Copy number variations (CNVs) contribute to a substantial fraction of human genetic variation and are increasingly involved in disease associations and genome evolution (Lupski, 2015). Many evidences reveal the causal relationship between CNVs and many human disease phenotypes, including scores of known genomic diseases and hundreds of complex disease traits (Usher and McCarroll, 2015; Zarrei et al., 2015; Lauer and Gresham, 2019). One of the essential issues in CNV research is to understand how CNVs affect the occurrence of diseases (La Cognata et al., 2017; Gentile et al., 2021).

With the increase in the number of verified CNV–disease associations, several databases have been published, such as DGV (MacDonald et al., 2014), DGVa (Lappalainen et al., 2012), dbVar (Church et al., 2010), CNVD (Qiu et al., 2012), and DECIPHER (Firth et al., 2009). However, known CNV–disease associations include only a small fraction of CNVs and diseases. Calculation models and methods have been developed to predict the potential CNV–disease associations, which can be used as candidates for biological experimental verifications. Calculation models and methods would greatly reduce the experiment cost and save time in finding new CNV–disease associations.
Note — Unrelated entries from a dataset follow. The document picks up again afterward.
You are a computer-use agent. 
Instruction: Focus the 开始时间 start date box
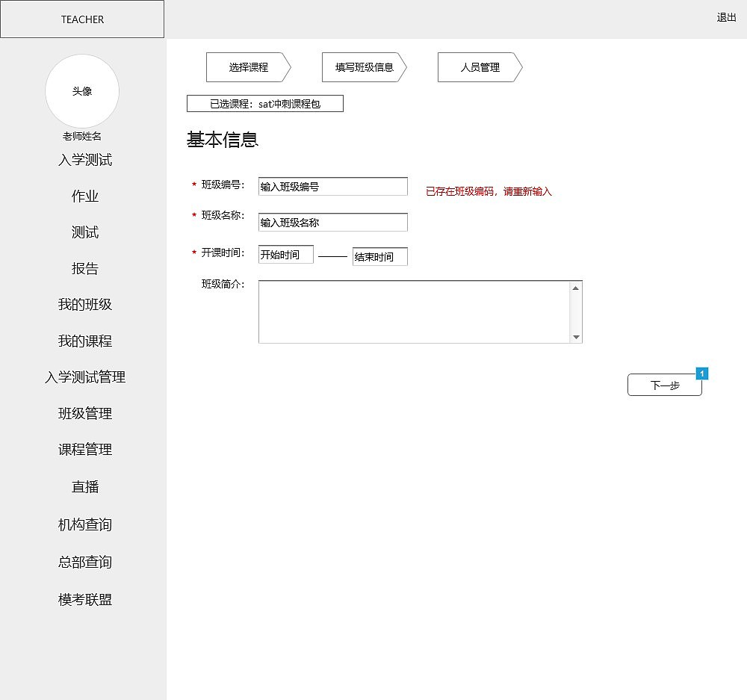(x=285, y=254)
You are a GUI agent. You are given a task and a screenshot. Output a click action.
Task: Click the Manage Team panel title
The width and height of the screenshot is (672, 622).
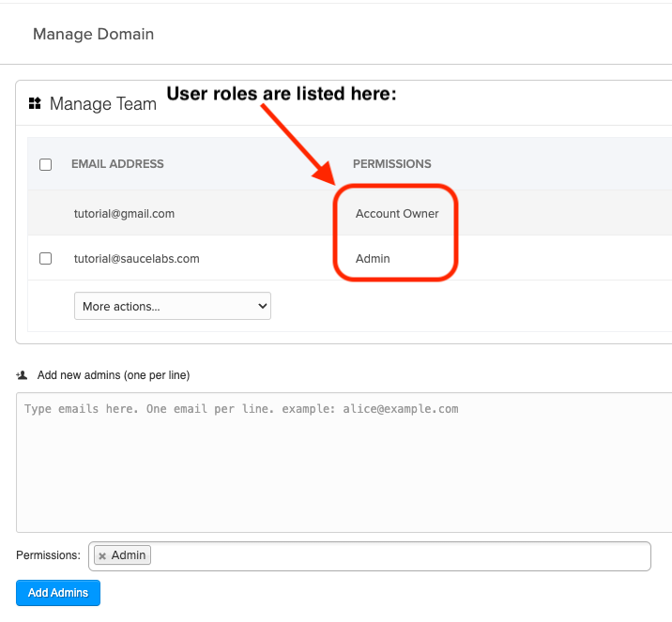[102, 104]
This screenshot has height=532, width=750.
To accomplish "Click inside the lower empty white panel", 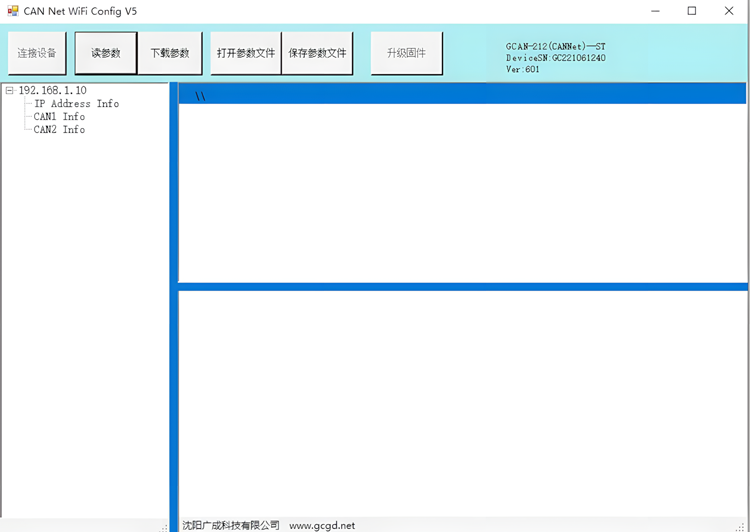I will 462,402.
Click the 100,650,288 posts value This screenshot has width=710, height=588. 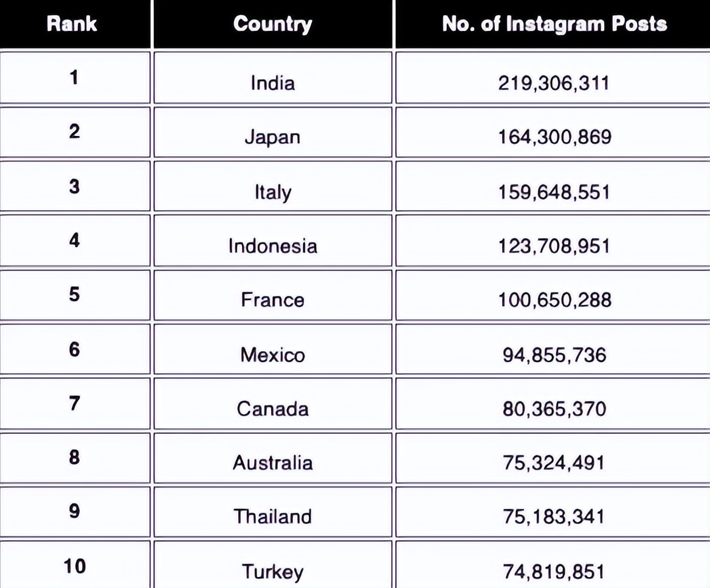click(554, 300)
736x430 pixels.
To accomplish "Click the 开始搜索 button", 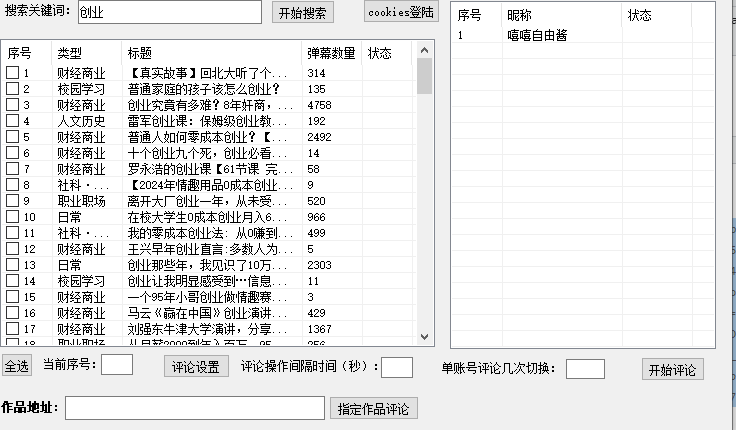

The calculation methods can mainly be categorized into statistical classification-based and machine learning-based methods. People use statistical classification methods to develop innovative solutions to identify disease-related CNVs. For example, Shao et al. (2019) found that CNV is highly correlated with differential gene expression by counting the correlation between CNV and gene expression in a large number of cell lines and disease samples. Pan et al. (2019) proposed a calculation method that integrates Monte Carlo feature selection and incremental feature selection to identify discriminative core CNVs in different breast cancer subtypes. Xiong et al. (2012) proposed a single statistical framework, GSAA, which simultaneously measures genetic variation and gene expression variation across the entire genome to identify gene sets that are differentially expressed and thus can be used as markers related to studied traits. Reid et al. (2019) performed a genome-wide association study of common (>1%) CNV regions (CNVRs) with EOC (epithelial ovarian cancer) and HGSOC (high-grade serous) risk, and performed *in silico* analyses of tumor-gene expression. Barnes et al. (2008) presented a statistical framework for case–control CNV association study, which uses likelihood ratio to test differences between case and control samples.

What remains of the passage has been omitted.